The forecast read off the plotter was a three-day write-off: 25 knots gusting to 40 by early afternoon, a westerly change overnight, then a full day of 30 knots from the south-west. "Then it comes up south-easterly and then we finally get a good day Thursday, Friday, and then it comes back down again," he said. "So, anyway, is what it is."

Southern Rock Lobster do not feed in dirty, rolling water, and the morning's catch confirmed it. "The way the Southern Rock Lobster work is, normally in shallow, if the swell picks up and it's rough, you don't tend to catch anything," the skipper explained as the boat nosed onto a reef edge with white water breaking off the bow. "We don't need to be getting cleaned up by any breaking waves as we're trying to pull shallow gear."

The bigger ethical pressure came from inside the pots themselves. Most of the females coming up were heavily berried. "Big girl. Lots and lots of eggs. This is why we can't keep them," the skipper said, slipping one back. "If you're new to watching, this time of year they're full of eggs because they're breeding and we like to look after the industry. So we let them go."

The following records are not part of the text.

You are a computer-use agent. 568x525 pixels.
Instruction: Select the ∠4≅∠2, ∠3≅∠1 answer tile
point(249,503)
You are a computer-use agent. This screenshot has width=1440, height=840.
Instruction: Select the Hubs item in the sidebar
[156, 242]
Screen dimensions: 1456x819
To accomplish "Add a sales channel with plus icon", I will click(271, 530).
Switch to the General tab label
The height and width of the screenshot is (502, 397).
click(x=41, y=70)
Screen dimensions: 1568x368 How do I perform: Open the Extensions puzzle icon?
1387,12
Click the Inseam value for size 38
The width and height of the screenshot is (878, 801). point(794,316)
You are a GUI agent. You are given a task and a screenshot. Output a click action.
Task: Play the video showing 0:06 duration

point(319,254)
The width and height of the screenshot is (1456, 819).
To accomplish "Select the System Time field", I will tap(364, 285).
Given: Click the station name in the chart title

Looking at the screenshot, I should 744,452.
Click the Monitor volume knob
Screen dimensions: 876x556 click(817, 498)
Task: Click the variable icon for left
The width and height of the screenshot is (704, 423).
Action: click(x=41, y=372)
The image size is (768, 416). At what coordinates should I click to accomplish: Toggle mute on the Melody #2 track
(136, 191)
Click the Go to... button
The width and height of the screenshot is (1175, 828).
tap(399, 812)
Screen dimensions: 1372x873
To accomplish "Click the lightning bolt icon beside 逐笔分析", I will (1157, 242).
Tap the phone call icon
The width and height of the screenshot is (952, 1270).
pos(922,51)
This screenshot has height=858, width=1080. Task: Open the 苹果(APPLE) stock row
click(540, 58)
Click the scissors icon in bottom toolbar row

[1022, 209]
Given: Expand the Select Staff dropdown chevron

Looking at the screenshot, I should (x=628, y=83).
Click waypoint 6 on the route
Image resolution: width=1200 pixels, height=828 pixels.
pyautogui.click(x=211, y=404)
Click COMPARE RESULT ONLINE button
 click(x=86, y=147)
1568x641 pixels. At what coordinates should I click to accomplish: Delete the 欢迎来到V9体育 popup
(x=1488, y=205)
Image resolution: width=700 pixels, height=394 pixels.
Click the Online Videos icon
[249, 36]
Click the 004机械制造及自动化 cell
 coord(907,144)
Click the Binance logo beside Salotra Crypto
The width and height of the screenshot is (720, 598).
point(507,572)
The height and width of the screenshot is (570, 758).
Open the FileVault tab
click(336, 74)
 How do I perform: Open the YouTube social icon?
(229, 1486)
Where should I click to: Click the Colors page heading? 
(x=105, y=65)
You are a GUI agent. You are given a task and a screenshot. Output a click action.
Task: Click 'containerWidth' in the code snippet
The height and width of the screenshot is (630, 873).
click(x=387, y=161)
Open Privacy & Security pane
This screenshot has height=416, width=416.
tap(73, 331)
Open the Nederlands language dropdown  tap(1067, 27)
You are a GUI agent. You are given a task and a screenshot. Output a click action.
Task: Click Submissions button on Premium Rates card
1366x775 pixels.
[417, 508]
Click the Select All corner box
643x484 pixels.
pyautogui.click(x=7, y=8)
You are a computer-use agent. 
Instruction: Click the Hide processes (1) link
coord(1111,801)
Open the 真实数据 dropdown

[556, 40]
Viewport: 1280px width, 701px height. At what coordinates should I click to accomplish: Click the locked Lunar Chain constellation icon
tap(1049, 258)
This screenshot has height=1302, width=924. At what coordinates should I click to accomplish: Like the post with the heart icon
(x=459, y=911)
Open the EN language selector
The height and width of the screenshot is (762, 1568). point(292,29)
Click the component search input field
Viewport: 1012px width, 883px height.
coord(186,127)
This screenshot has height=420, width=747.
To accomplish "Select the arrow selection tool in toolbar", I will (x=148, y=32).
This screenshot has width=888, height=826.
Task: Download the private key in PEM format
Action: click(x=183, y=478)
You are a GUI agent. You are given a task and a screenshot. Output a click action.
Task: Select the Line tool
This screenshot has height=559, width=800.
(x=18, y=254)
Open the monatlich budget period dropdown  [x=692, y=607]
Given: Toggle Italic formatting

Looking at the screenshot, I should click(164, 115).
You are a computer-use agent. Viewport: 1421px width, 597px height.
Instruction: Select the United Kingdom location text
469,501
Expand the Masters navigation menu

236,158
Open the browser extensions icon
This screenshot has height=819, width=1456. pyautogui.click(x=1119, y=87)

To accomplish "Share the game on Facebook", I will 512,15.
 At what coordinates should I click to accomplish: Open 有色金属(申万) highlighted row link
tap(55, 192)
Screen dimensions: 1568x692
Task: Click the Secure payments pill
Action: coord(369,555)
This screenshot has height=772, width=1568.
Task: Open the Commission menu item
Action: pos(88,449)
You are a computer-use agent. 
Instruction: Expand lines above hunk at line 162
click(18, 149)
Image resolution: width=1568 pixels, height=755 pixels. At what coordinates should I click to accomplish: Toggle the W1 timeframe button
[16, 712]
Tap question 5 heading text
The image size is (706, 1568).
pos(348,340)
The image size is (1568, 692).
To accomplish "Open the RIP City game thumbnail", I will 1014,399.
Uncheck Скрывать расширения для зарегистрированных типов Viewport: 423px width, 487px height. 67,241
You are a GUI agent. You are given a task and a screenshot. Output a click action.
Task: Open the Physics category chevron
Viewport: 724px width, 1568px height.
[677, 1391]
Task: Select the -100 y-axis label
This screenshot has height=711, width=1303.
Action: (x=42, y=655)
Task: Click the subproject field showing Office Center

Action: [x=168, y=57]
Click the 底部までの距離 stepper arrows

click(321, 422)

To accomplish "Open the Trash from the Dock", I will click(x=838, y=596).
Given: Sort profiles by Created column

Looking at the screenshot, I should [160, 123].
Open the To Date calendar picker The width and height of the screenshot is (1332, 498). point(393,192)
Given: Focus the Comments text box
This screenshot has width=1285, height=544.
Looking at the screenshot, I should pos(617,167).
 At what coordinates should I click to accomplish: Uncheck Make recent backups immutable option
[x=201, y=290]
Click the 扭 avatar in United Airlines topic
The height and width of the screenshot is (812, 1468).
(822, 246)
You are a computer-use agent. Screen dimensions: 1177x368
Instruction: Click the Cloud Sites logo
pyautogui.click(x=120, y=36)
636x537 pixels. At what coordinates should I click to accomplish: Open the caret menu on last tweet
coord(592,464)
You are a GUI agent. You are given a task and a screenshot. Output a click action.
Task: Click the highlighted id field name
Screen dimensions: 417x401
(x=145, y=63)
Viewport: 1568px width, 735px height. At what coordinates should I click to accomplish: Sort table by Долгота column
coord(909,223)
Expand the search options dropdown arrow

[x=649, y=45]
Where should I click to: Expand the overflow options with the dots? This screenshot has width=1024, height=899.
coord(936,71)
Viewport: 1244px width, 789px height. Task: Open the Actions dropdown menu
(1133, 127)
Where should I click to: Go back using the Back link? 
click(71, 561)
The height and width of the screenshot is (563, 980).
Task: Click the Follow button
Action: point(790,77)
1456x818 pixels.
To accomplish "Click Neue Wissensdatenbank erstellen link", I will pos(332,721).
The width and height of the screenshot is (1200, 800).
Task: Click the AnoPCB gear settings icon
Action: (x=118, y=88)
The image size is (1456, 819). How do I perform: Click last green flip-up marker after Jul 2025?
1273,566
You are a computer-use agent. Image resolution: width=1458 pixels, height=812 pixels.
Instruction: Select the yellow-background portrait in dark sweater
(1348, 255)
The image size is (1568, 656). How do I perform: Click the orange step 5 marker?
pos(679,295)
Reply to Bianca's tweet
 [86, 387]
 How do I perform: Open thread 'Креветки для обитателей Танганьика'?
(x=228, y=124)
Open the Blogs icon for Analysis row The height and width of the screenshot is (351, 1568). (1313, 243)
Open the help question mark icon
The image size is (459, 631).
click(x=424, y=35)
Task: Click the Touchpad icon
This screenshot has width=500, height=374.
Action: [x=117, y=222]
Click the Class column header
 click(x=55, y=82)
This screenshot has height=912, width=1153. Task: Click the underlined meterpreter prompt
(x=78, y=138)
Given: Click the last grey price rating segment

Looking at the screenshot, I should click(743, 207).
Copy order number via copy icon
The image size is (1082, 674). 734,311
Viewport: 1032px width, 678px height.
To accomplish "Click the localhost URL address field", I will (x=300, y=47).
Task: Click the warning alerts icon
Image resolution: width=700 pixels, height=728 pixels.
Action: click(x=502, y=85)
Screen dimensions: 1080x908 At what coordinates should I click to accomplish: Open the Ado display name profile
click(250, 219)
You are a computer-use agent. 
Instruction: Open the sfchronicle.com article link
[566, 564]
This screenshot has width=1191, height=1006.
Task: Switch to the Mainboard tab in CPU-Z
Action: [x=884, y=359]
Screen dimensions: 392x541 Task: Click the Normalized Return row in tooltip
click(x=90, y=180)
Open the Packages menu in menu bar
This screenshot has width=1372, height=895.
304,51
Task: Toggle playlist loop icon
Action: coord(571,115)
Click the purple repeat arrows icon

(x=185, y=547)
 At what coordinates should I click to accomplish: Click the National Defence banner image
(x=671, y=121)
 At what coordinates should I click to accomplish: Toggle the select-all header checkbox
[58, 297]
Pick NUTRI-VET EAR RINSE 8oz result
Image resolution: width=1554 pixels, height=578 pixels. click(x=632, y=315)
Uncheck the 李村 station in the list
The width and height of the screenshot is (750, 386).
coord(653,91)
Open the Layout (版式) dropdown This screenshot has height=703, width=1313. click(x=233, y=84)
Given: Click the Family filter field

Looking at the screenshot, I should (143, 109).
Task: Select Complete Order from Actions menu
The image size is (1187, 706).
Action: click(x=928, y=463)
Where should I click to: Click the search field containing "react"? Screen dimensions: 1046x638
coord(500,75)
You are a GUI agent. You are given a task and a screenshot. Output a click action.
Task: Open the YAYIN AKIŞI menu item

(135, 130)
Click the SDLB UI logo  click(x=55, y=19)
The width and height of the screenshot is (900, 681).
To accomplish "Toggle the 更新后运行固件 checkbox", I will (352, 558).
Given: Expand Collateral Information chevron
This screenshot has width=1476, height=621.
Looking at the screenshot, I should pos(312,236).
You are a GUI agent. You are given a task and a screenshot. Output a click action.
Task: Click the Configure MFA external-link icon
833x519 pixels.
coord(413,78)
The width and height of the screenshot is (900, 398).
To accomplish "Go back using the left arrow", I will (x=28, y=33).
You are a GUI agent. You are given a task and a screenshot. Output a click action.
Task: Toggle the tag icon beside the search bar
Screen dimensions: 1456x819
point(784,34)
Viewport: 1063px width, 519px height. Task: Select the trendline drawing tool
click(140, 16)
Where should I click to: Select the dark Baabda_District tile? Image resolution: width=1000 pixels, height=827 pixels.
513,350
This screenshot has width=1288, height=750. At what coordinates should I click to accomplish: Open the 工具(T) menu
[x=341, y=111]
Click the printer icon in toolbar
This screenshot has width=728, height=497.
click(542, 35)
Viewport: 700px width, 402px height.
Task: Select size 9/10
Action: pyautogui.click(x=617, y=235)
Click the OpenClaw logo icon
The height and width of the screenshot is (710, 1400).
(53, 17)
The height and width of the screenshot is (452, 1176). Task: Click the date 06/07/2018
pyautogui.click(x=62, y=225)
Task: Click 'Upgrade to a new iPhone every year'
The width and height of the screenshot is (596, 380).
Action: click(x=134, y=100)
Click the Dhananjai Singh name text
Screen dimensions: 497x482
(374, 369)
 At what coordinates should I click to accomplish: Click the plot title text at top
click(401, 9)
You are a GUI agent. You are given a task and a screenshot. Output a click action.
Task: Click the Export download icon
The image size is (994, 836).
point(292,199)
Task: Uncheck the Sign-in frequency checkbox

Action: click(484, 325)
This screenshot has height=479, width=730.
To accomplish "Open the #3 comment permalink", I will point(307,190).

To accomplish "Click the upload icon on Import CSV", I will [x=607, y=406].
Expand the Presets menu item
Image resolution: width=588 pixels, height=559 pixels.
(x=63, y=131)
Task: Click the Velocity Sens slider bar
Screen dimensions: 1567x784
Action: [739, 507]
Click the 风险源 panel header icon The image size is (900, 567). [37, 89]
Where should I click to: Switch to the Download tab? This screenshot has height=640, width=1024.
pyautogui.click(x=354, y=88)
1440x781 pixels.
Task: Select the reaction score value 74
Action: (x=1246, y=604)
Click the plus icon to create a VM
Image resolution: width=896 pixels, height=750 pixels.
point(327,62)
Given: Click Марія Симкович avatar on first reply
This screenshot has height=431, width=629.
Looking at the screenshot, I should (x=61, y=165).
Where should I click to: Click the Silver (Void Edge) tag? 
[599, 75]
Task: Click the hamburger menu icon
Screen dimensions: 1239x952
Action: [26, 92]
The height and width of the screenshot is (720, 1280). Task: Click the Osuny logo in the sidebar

The cadence on deck for stretches of the morning was a single long word: "Female. Female. Female. Female. Female. Female. And male." The few takeable males were treated as a small bonus. An eastern rock lobster Lockie wanted for the freezer required one of the crew's special take-home tags. "He just likes to eat them. So that means I've got to use a special tag to put on them so we can take it home. And we're only allowed like fifteen or something a year. So that's one of his take-homes," the skipper said.

One lobster in particular drew a biology cameo. Two pairs of mismatched back legs gave away a previous mishap. "He's regrown them," the skipper said. "I broke these two off and broke these two off and they're all growing brand new. That's why they look much smaller. Otherwise they'd all be big and orange like these."

By late morning the wind had hardened enough to force a hard call: where to shoot the gear for the next pull. Set inside on productive reef and risk the southerly burying the pots; shoot deeper safer ground in six to eight fathoms that had not produced anything to date.

"Where I can shoot the pots now, I can't — I'm going to struggle to pull them tomorrow morning," the skipper said. "At the same time, I can't shoot the gear for tomorrow where I'd like to pull it tomorrow because it's currently, there's three-metre wave, so I'm not going to risk shooting it there."

He shot the gear where he could and turned for the anchorage with a single takeable male in the last pot. "This morning was not the best, not the worst," he said. "It's a me problem. I'll work it out."